Stage 2. Developer estimation
During the next step, developers assess how long it will take to program each function of the app and present the assessment in the form of a range (minimum to maximum) of hours of development.
Stage 3. Project manager estimation
It is common for developers to slightly overestimate the required amount of hours to develop, and, at this stage, the main priority of the project manager is to find the balance between price and quality. The PM reviews the development team estimates and includes the hours required for design, internal and external communications (team meetings, client demonstrations), focus group tests, code testing and bug fixing. Also, such processes as code merge between developers, refactoring and release are taken into account at this stage.
Stage 4. Final estimation
The project manager confirms his estimation with other members of the team, makes necessary corrections and presents the results to you.
Sometimes the mobile app development cost estimate template might look like an exact cost and time breakdown:
Still, other teams present their mobile app development cost estimate in a less detailed and more flexible manner. This eliminates protracted client approval of any minor changes to the list of works and let’s the team focus on the high-quality end result rather than just completing a list of tasks. After many years of development and multiple finished projects, we at Surf give a preference to this approach.
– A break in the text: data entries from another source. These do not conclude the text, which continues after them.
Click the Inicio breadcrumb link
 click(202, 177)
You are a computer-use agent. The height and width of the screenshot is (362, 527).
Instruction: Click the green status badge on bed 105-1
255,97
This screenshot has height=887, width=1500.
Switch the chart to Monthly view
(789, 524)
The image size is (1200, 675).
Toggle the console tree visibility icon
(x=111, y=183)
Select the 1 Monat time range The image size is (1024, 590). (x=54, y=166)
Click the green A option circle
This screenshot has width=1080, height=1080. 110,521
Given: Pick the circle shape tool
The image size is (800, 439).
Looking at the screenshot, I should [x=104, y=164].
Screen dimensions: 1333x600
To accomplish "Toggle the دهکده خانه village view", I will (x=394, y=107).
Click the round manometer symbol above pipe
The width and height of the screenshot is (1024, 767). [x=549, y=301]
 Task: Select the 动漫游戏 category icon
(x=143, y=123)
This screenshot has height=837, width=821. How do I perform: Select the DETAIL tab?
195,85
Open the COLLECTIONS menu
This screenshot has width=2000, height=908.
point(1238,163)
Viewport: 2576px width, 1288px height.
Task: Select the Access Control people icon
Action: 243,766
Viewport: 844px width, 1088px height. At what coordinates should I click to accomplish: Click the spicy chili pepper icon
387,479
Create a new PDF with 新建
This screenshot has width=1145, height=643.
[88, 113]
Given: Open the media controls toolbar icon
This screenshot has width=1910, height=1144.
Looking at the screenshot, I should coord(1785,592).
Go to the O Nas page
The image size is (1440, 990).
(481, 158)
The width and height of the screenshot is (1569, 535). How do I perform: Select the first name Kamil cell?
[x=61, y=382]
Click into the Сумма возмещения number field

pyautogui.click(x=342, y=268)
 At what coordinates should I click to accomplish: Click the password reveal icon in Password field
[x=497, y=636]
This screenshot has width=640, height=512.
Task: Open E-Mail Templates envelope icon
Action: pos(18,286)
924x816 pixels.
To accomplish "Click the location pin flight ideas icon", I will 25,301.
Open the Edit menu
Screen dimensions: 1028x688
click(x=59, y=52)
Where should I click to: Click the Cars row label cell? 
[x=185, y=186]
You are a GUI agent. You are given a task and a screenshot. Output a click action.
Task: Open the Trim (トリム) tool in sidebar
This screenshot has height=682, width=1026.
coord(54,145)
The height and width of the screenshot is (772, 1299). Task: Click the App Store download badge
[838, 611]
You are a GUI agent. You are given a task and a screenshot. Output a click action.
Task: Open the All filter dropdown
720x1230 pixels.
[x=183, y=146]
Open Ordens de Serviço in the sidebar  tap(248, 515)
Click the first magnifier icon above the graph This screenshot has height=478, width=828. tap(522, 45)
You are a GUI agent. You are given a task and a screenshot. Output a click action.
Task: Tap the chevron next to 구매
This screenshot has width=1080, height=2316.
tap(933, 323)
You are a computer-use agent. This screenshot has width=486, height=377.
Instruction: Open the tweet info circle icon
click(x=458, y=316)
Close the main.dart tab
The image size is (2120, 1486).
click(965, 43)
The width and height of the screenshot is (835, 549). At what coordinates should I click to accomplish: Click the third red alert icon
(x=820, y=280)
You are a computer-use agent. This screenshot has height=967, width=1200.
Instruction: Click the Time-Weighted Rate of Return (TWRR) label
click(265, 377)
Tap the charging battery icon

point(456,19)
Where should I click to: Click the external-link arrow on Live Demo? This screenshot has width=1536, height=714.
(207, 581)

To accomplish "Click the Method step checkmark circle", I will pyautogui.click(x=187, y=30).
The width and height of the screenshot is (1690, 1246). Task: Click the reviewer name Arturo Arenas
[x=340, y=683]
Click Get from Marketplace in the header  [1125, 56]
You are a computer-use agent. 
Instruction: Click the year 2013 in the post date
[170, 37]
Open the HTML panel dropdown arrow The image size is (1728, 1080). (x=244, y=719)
Chief Commercial Officer at Surf
When estimating app development, two pricing models are commonly used, that are fixed-price and time & material models.
With a fixed price model, a precise list of features, their realization and costs are determined during the estimation. If any additional works occur during development, they come at an extra cost and require a full agreement process with the client, which leads to a development team downtime, and further increase in the cost and time of development. If any planned works turn out to be unnecessary, the final price does not change for the client. This way, the fixed price model lacks flexibility, bears large financial and time risks, and can be suitable only for small and short-term projects.
Time & material
Time & material is a flexible model, which is focused not on building the exact list of features, but rather on the end result. The development process is done with monthly reporting and developers are allowed to build additional features without a full agreement process.
- The development team provides a rough top-level estimation divided into stages (sprints). The client agrees on the scale of works.
- The team starts building the app, presenting the work done to the client at the end of every sprint. The client pays only for what was done during the sprint.
- If necessary, the team suggests additional works and, upon the client’s agreement, includes them in the next sprint.
- In the end, the client receives the finished product, adapted to the current technical requirements and market demands (which may have changed since the estimation).
Because the majority of apps are complex projects, some small details (an additional button on a screen, a logic for an uncommon user flow) are inevitably neglected during the planning, and the time & material model enables developers to quickly and easily include them in the process. Also, if in the fixed price model the estimation of every feature includes potential complications, which may not come true after all, the time & material model reduces such risks for the development team, so it can offer more comfortable rates to the client.
Mobile app estimation is a process that takes into account all aspects of the future project and is based on a detailed technical specification. The process is conducted in several stages, from the project’s breakdown by screens or by features, to the estimation by developers and then by a project manager. Although the development team may provide to the client a precise cost estimate for app development and work on the fixed price model, a more rough and top-level estimation together with the time & material price model bears fewer risks for both parties and is more flexible to implement necessary changes when the development has already started.